[BEGIN DATA RECORDS]
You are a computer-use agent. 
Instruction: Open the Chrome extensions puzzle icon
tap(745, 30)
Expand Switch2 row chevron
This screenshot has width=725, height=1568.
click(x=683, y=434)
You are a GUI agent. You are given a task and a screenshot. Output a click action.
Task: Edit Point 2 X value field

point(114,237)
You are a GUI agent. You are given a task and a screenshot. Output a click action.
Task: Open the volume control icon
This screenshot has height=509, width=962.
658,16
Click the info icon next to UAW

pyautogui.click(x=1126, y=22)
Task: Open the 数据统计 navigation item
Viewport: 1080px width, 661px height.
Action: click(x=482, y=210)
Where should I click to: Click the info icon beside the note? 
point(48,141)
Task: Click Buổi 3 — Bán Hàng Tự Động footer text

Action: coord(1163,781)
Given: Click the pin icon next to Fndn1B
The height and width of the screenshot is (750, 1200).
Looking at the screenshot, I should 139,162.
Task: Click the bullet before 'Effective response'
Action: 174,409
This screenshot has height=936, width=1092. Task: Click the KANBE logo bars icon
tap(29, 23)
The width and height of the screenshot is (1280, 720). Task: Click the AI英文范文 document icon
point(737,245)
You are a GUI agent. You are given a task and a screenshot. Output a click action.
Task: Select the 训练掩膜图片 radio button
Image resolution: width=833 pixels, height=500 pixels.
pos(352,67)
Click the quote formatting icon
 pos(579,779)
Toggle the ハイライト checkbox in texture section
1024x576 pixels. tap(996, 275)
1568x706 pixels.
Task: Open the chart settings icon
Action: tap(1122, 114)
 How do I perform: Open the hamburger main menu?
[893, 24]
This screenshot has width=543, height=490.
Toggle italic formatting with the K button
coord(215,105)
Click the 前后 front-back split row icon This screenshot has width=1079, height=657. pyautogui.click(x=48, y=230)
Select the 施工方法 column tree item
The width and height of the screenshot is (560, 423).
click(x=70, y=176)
[END DATA RECORDS]
→ **TASK DETAILS**
Reproduce all of the entries above again, word for word, without changing anything.

→ **SOLUTION**
You are a computer-use agent. 
Instruction: Open the Chrome extensions puzzle icon
tap(745, 30)
Expand Switch2 row chevron
This screenshot has width=725, height=1568.
click(x=683, y=434)
You are a GUI agent. You are given a task and a screenshot. Output a click action.
Task: Edit Point 2 X value field

point(114,237)
You are a GUI agent. You are given a task and a screenshot. Output a click action.
Task: Open the volume control icon
This screenshot has height=509, width=962.
658,16
Click the info icon next to UAW

pyautogui.click(x=1126, y=22)
Task: Open the 数据统计 navigation item
Viewport: 1080px width, 661px height.
Action: click(x=482, y=210)
Where should I click to: Click the info icon beside the note? 
point(48,141)
Task: Click Buổi 3 — Bán Hàng Tự Động footer text

Action: coord(1163,781)
Given: Click the pin icon next to Fndn1B
The height and width of the screenshot is (750, 1200).
Looking at the screenshot, I should 139,162.
Task: Click the bullet before 'Effective response'
Action: 174,409
This screenshot has height=936, width=1092. Task: Click the KANBE logo bars icon
tap(29, 23)
The width and height of the screenshot is (1280, 720). Task: Click the AI英文范文 document icon
point(737,245)
You are a GUI agent. You are given a task and a screenshot. Output a click action.
Task: Select the 训练掩膜图片 radio button
Image resolution: width=833 pixels, height=500 pixels.
pos(352,67)
Click the quote formatting icon
 pos(579,779)
Toggle the ハイライト checkbox in texture section
1024x576 pixels. tap(996, 275)
1568x706 pixels.
Task: Open the chart settings icon
Action: tap(1122, 114)
 How do I perform: Open the hamburger main menu?
[893, 24]
This screenshot has width=543, height=490.
Toggle italic formatting with the K button
coord(215,105)
Click the 前后 front-back split row icon This screenshot has width=1079, height=657. pyautogui.click(x=48, y=230)
Select the 施工方法 column tree item
The width and height of the screenshot is (560, 423).
click(x=70, y=176)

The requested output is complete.